EXTRACTED MATERIAL >>
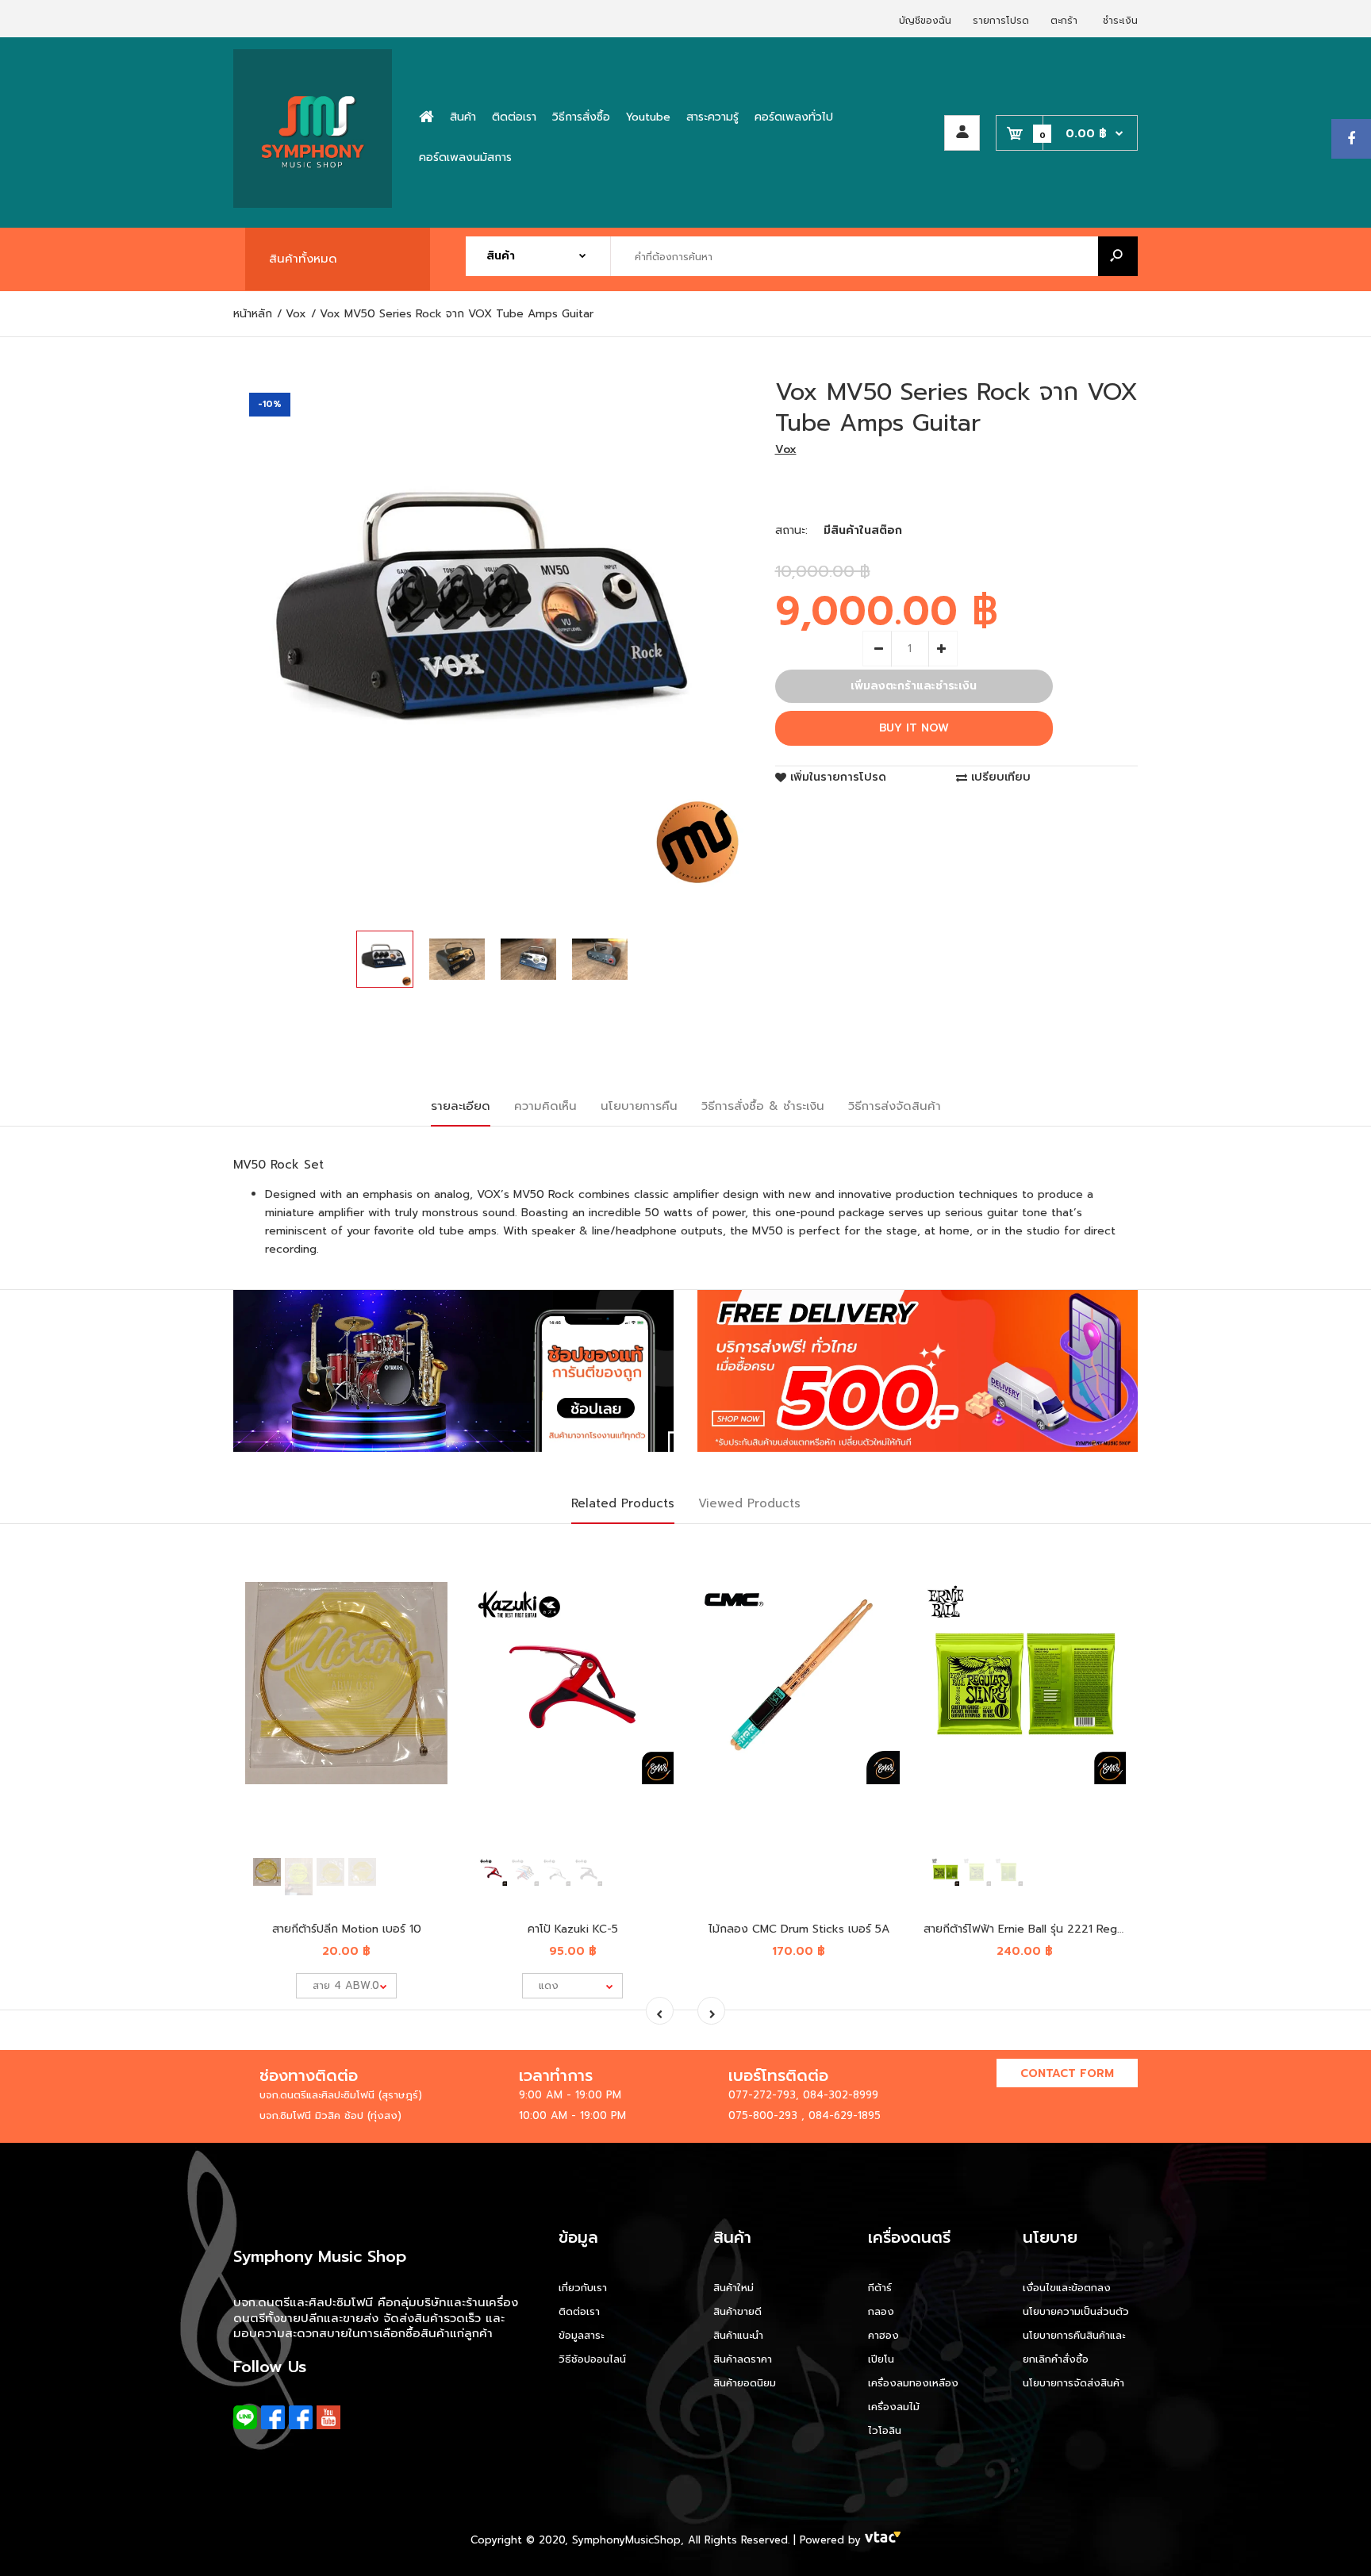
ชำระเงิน (1120, 20)
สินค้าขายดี (737, 2311)
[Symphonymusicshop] (312, 204)
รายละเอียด (460, 1106)
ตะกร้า (1063, 20)
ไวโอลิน (884, 2430)
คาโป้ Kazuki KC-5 (573, 1929)
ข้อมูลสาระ (581, 2335)
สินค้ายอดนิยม (744, 2382)
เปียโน (881, 2359)
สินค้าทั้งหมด (303, 258)
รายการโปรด (1001, 20)
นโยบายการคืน (639, 1106)
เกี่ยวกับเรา (583, 2287)
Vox (786, 449)
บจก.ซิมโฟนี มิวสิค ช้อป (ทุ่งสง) (330, 2115)
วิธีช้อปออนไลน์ (592, 2359)
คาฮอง (883, 2335)
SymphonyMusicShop (626, 2539)
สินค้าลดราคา (742, 2359)
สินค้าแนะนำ (738, 2335)
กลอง (881, 2311)
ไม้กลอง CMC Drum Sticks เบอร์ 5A (799, 1929)
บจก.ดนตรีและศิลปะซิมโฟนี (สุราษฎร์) (340, 2094)
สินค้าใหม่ (733, 2287)
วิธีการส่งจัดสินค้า (894, 1106)
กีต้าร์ (880, 2287)
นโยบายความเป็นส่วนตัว (1076, 2311)
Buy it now (914, 728)
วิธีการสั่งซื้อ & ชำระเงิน (762, 1106)
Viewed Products (749, 1503)
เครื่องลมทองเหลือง (913, 2382)
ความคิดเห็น (545, 1106)
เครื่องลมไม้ (894, 2406)
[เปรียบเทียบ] (426, 1584)
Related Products (622, 1503)
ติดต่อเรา (579, 2311)
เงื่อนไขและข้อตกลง (1067, 2287)
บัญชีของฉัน (925, 20)
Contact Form (1067, 2073)
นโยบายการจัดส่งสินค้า (1073, 2382)
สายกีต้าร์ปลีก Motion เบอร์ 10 (346, 1929)
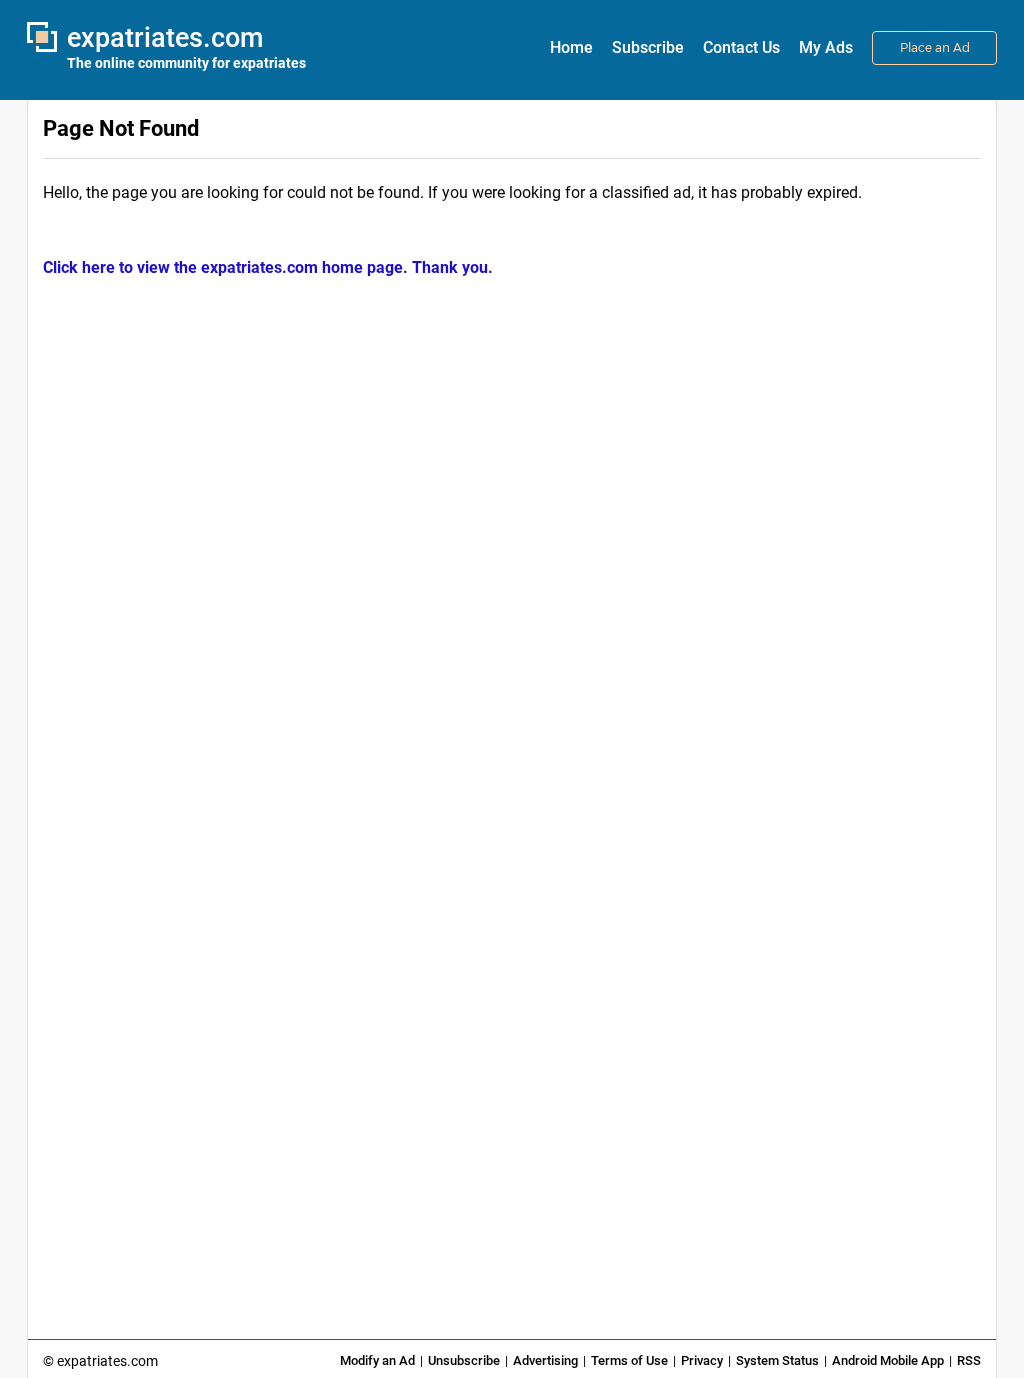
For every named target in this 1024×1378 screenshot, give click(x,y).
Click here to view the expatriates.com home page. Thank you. (268, 267)
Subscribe (648, 47)
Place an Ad (935, 47)
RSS (969, 1360)
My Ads (826, 47)
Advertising (545, 1360)
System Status (777, 1360)
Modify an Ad (377, 1360)
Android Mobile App (888, 1360)
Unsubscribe (464, 1360)
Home (571, 47)
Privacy (702, 1360)
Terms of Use (629, 1360)
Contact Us (741, 47)
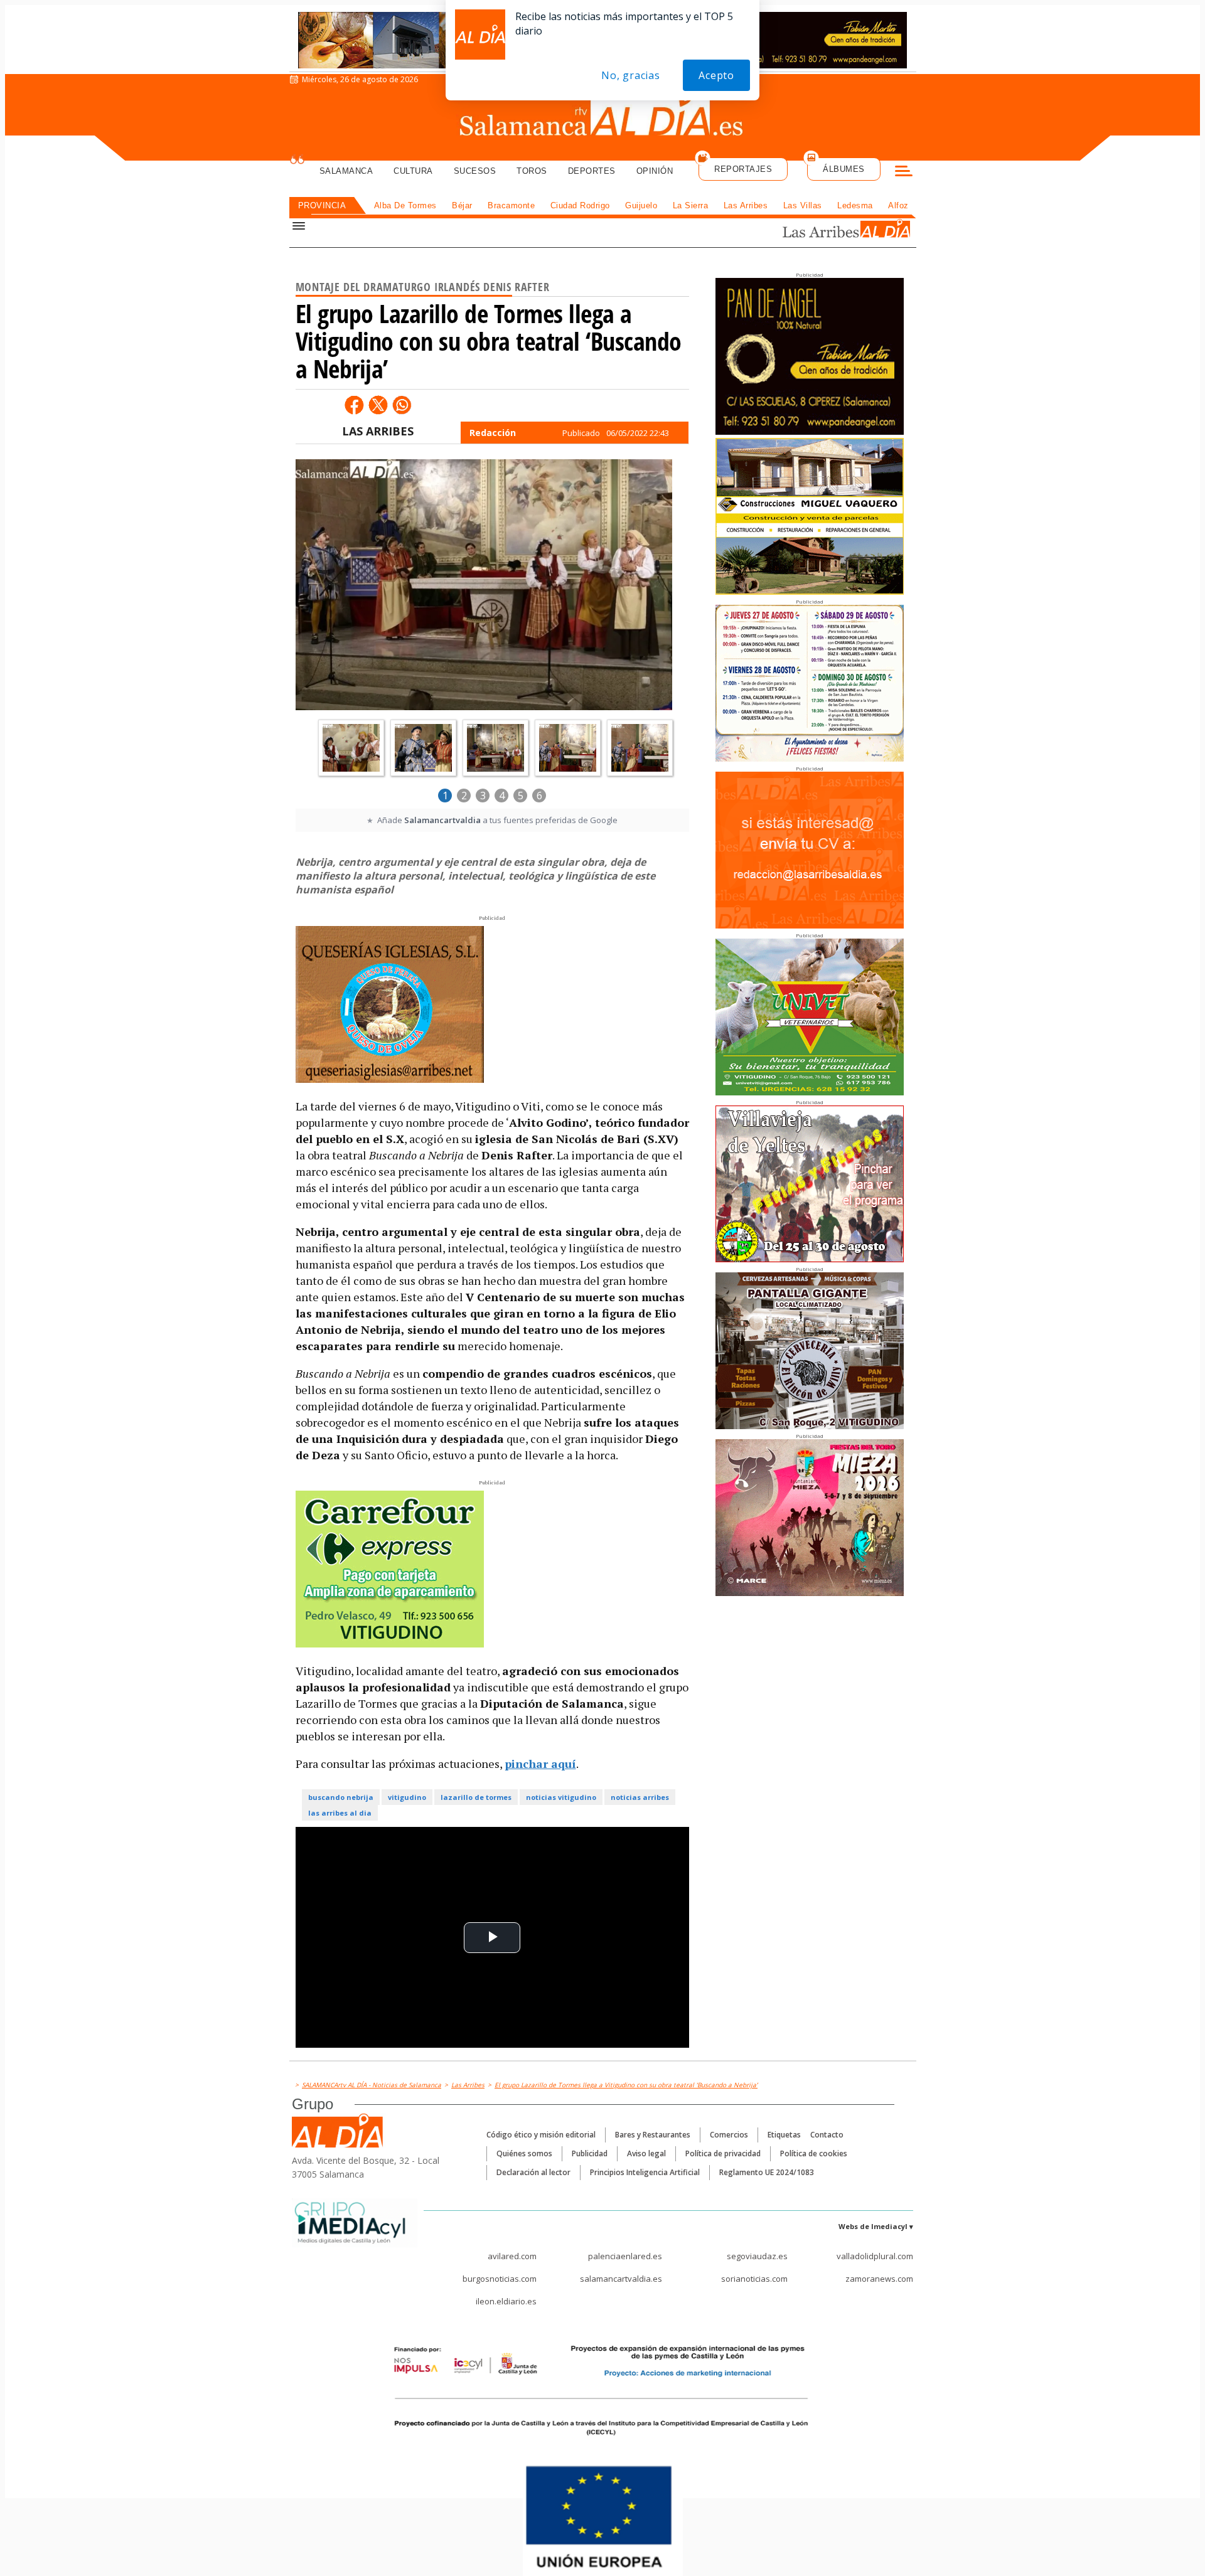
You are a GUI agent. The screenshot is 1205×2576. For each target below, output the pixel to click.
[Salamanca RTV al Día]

TASK ITEM >> Go to the line with "[เปรียบเทียบ] (426, 1584)" in the entries above and repeat every line from there through the line with "สายกีต้าร์ปลีก Motion เบอร์ 10 (346, 1929)", exactly and with no other text.

PROBLEM SOLUTION >>
[เปรียบเทียบ] (426, 1584)
Related Products (622, 1503)
ติดต่อเรา (579, 2311)
เงื่อนไขและข้อตกลง (1067, 2287)
บัญชีของฉัน (925, 20)
Contact Form (1067, 2073)
นโยบายการจัดส่งสินค้า (1073, 2382)
สายกีต้าร์ปลีก Motion เบอร์ 10 (346, 1929)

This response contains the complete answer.